Malgré ces mesures, la détérioration clinique a progressé, entraînant des difficultés d’alimentation et des convulsions. L’évolution s’est terminée par le décès de l’enfant à l’âge de 11 mois.
Errance diagnostique et complexité génomique

La complexité du diagnostic a joué un rôle central dans ces dossiers. Pour les deux nourrissons, les tests de laboratoire initiaux ont incorrectement identifié la bactérie comme étant Paenibacillus thiaminolyticus. Ce n’est que plus tard que le séquençage du génome entier des isolats a confirmé qu’il s’agissait en réalité de l’espèce Paenibacillus dendritiformis dans les deux cas.
Les espèces de Paenibacillus présentent des défis diagnostiques supplémentaires au niveau microscopique. Leurs caractéristiques de coloration de Gram variables peuvent retarder la reconnaissance, en particulier lorsque la classification initiale suggère des organismes à Gram négatif.
L’analyse génomique a permis de détecter de multiples caractéristiques associées à la pathogénicité et à la résistance aux antimicrobiens. Les gènes identifiés codaient pour l’opéron de pilus de type IV, plusieurs bêta-lactamases, des déterminants de la résistance à la vancomycine et la thiaminase 1. Des travaux antérieurs avaient déjà impliqué le pilus de type IV comme facteur de virulence dans la paenibacilliose néonatale.

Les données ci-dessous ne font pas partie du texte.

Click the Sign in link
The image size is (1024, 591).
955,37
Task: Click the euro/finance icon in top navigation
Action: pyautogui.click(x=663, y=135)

Incertitudes thérapeutiques et mécanismes de résistance

La thérapie antimicrobienne optimale reste à ce jour indéfinie. Le séquençage du génome entier a identifié de multiples gènes de bêta-lactamases dans les isolats, des enzymes capables de décomposer les médicaments bêta-lactamines avant qu’ils ne puissent perturber la synthèse de la paroi cellulaire bactérienne.

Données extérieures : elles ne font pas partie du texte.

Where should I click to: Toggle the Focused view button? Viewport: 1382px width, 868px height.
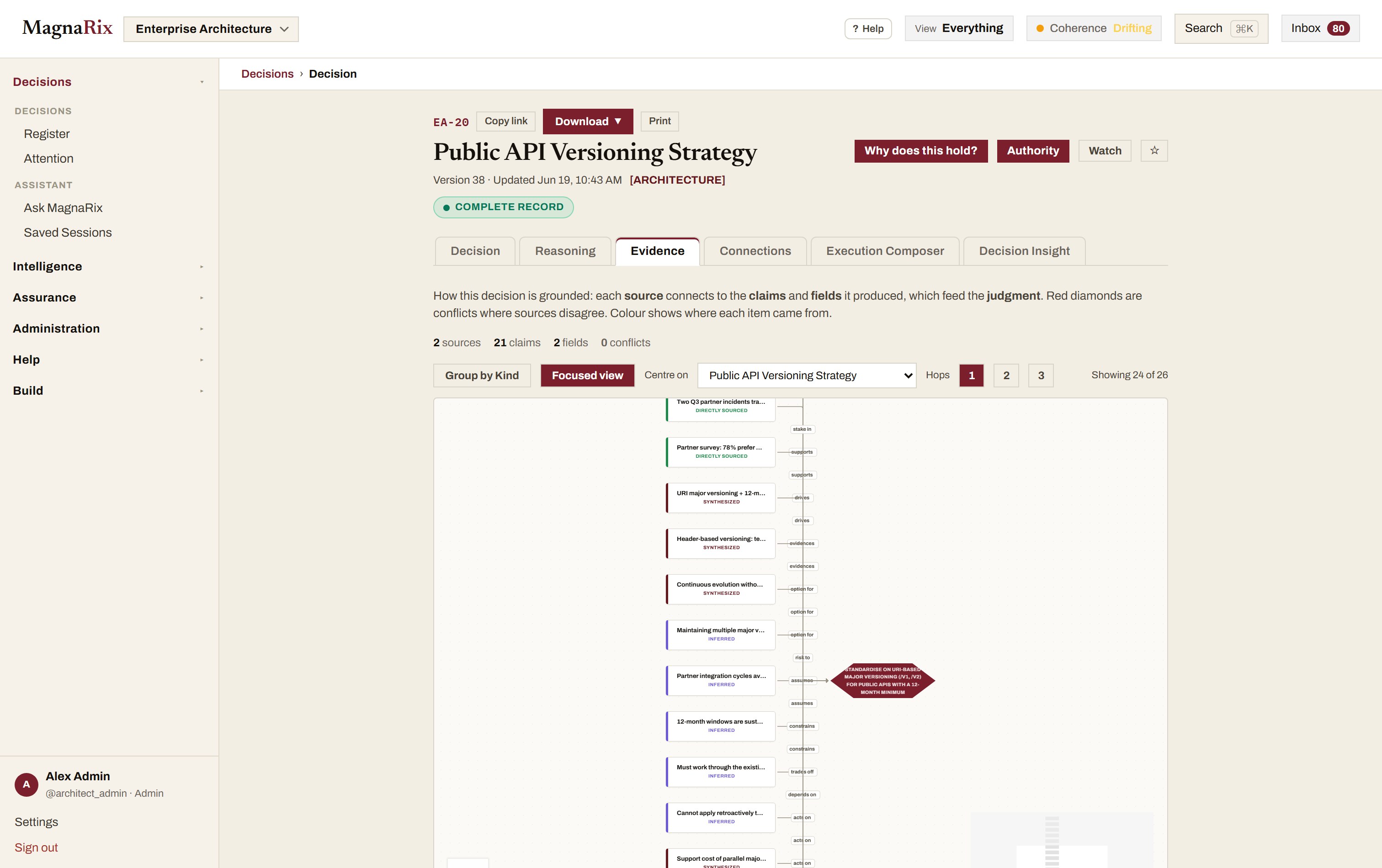coord(587,375)
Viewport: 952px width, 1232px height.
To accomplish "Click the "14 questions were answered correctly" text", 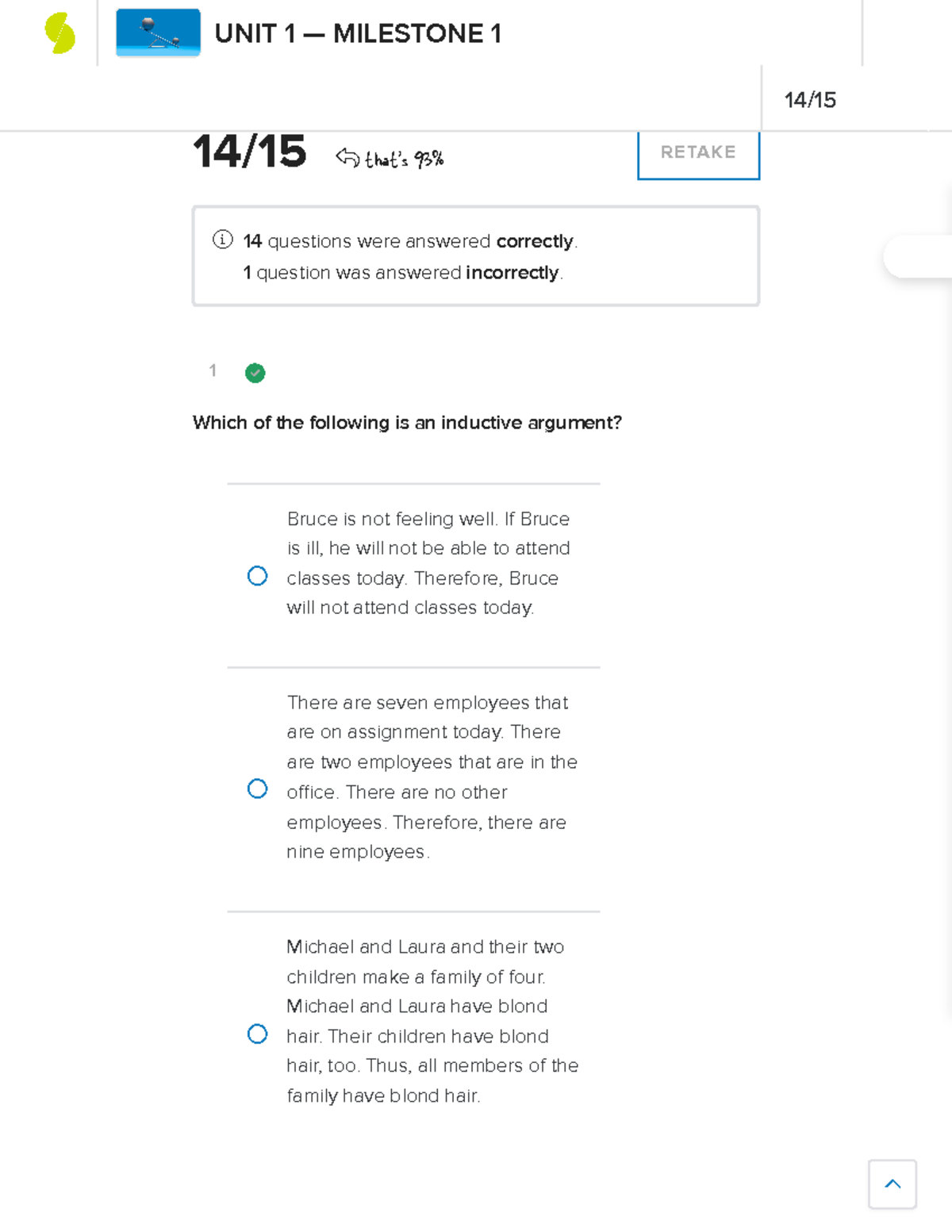I will [x=410, y=241].
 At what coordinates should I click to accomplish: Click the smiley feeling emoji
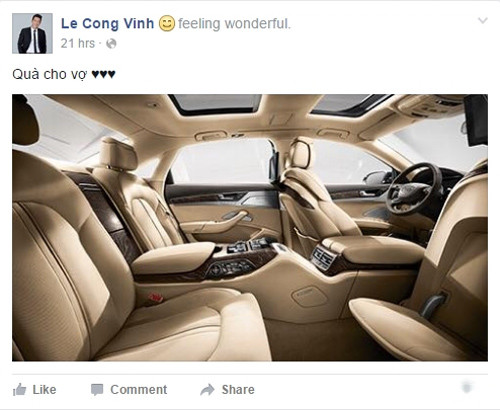click(167, 24)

La détection génomique des déterminants de la résistance à la vancomycine introduit un autre niveau de complexité. Bien que des gènes de résistance à la vancomycine aient également été détectés dans les isolats ougandais, les souches américaines testées étaient phénotypiquement sensibles à la vancomycine. Cela suggérait initialement au clinicien que le traitement pourrait fonctionner. Ce n’est qu’après une analyse du génome entier ou face à une absence de réponse au traitement que la résistance pouvait être révélée.

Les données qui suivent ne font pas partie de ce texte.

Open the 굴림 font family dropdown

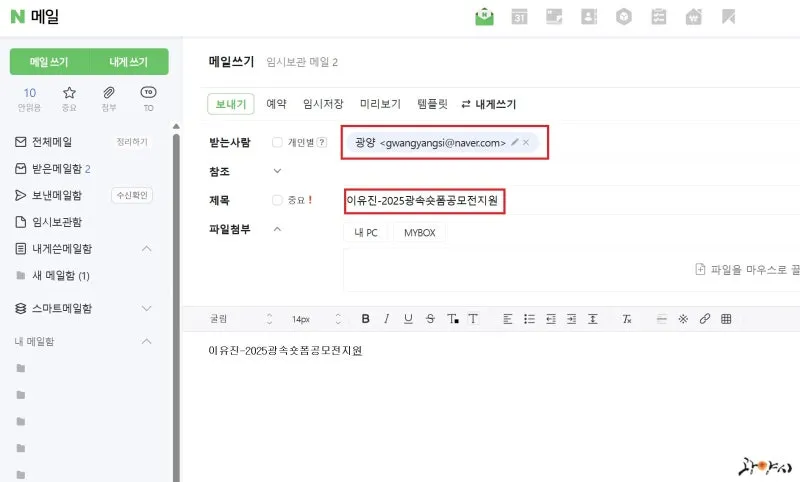(x=240, y=319)
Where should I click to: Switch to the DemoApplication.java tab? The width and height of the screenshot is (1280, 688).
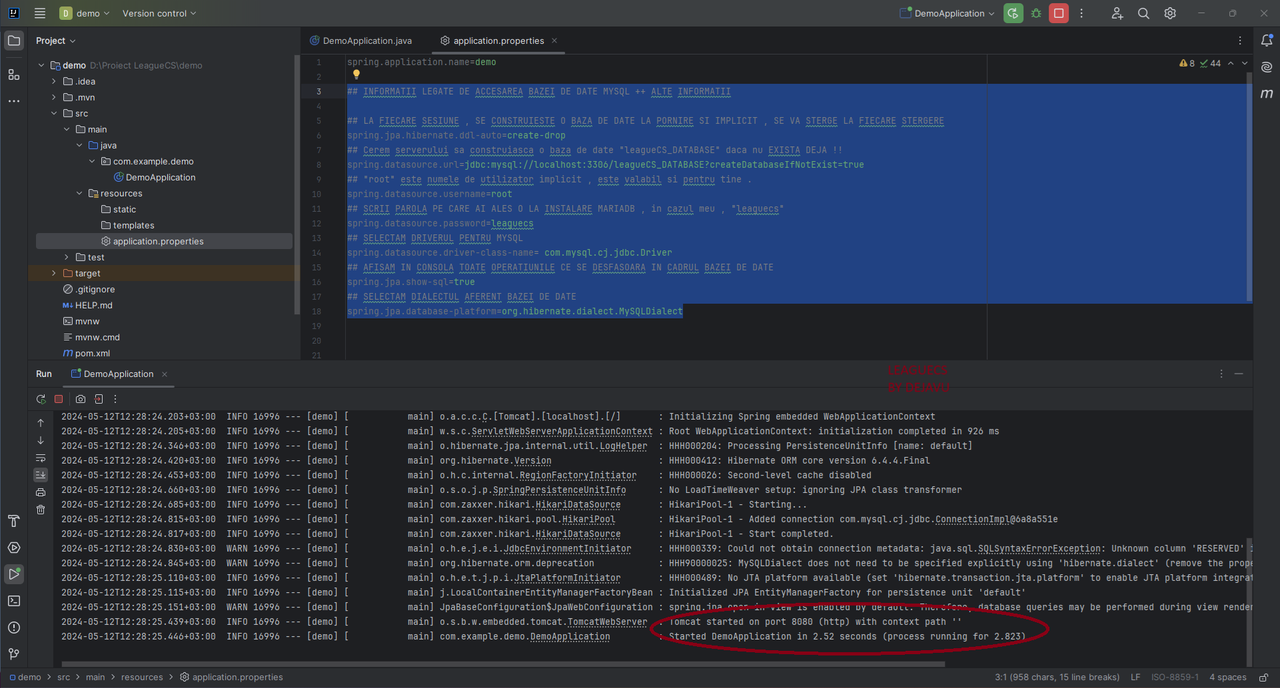point(360,41)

Les cas associés à des résultats plus favorables ont impliqué l’utilisation de méropénème combiné à une supplémentation en thiamine. Les enzymes destructrices de thiamine produites à la fois par P. thiaminolyticus et P. dendritiformis offrent une voie biologiquement plausible reliant l’infection aux lésions. L’épuisement de la thiamine dans le tissu cérébral peut contribuer à la destruction tissulaire, parallèlement aux effets microbiens directs.
Modes de transmission et appel à la vigilance

Le mode de transmission demeure incertain. Les deux nourrissons décrits étaient nés prématurément et ont nécessité des soins intensifs néonatals. Des réservoirs environnementaux, incluant le sol et les sources d’eau, ont été proposés mais semblent être des explications peu probables pour de nombreux cas aux États-Unis. Les observations passées en Ouganda notaient des associations avec les précipitations et la proximité de grandes étendues d’eau, bien que l’applicabilité de ces facteurs aux cas américains reste incertaine.
L’infection à Paenibacillus représente une cause cliniquement significative et potentiellement sous-reconnue de lésions neurologiques sévères, nécessitant une vigilance accrue parmi les cliniciens soignant les jeunes nourrissons. Les régimes antibiotiques couramment utilisés pour la bactériémie et la méningite néonatales pourraient ne pas être en mesure de fournir des contre-mesures adéquates.
Une reconnaissance précoce, une considération antimicrobienne plus large et une consultation neurochirurgicale rapide sont toutes critiques pour améliorer les résultats cliniques.